[DATA RECORDS Boundary: Start]

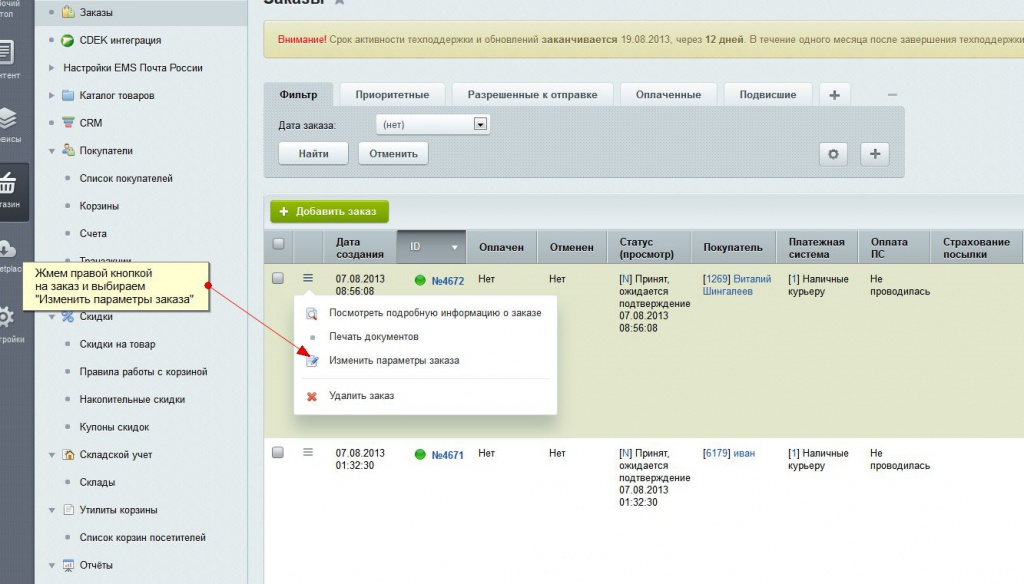Click the Добавить заказ button
Screen dimensions: 1024x584
coord(329,212)
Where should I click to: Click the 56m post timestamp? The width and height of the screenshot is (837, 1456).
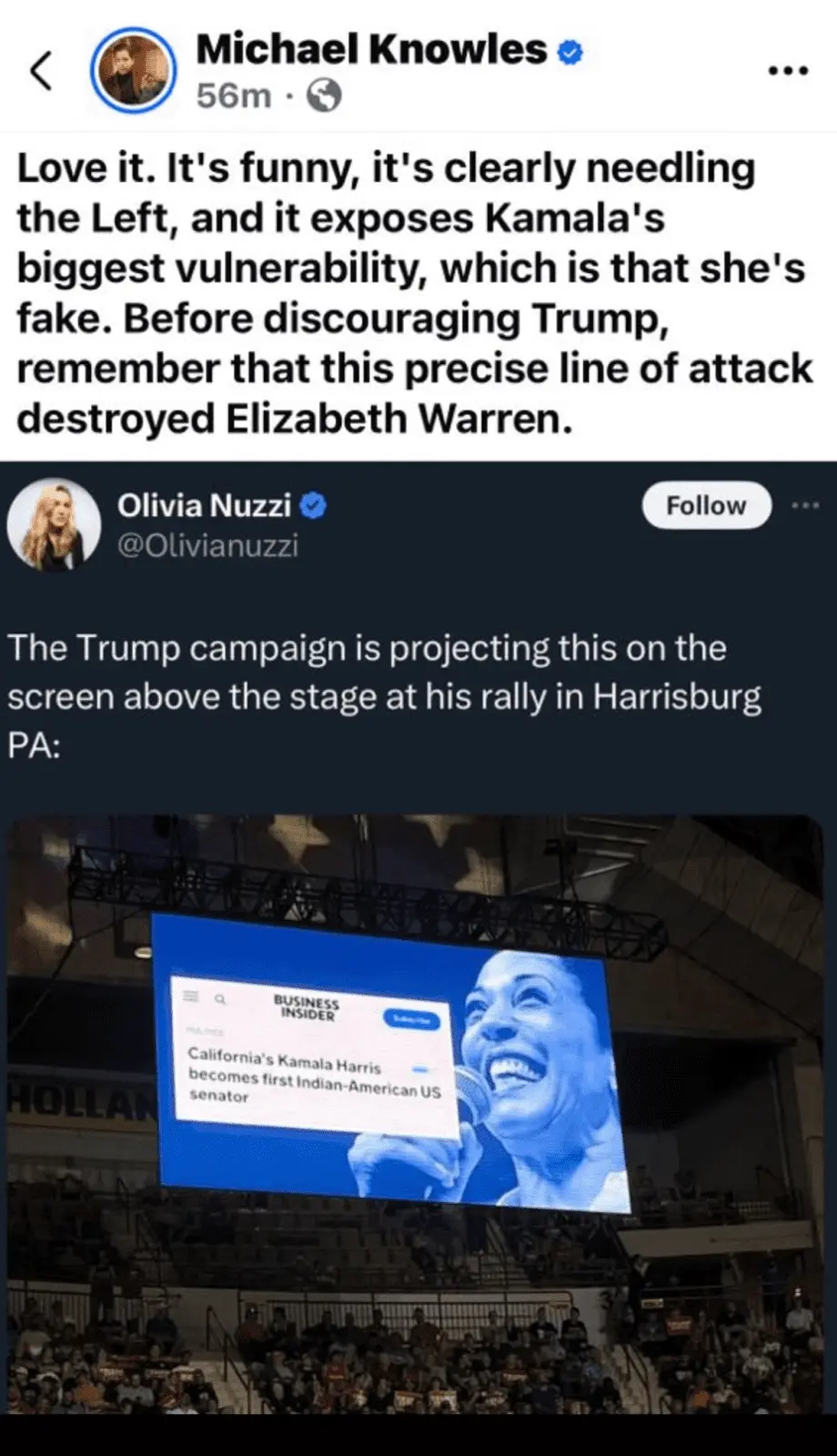[234, 95]
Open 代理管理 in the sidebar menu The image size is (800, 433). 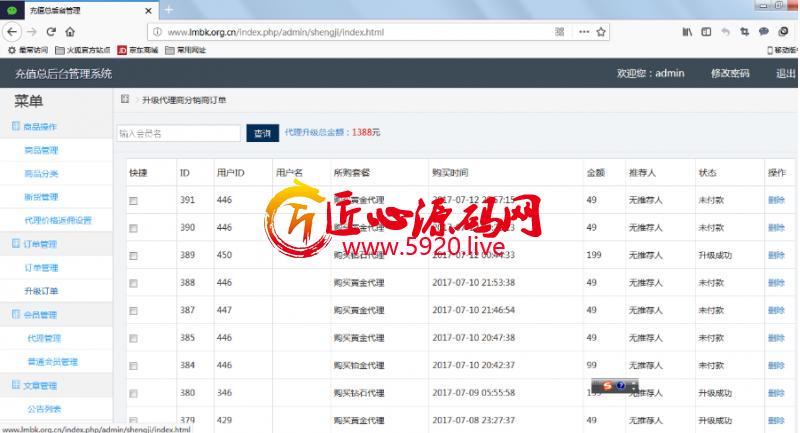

[DATA RECORDS Boundary: End]

• _WHAT THE EXERCISE ASKS_: Write out exactly the lines from the line that contains "Where should I" to the last line of the material above, both included; pictures do not belong in the copy.

• _YOUR SOLUTION_:
Where should I click to: Click the 56m post timestamp? The width and height of the screenshot is (837, 1456).
[234, 95]
Open 代理管理 in the sidebar menu The image size is (800, 433). 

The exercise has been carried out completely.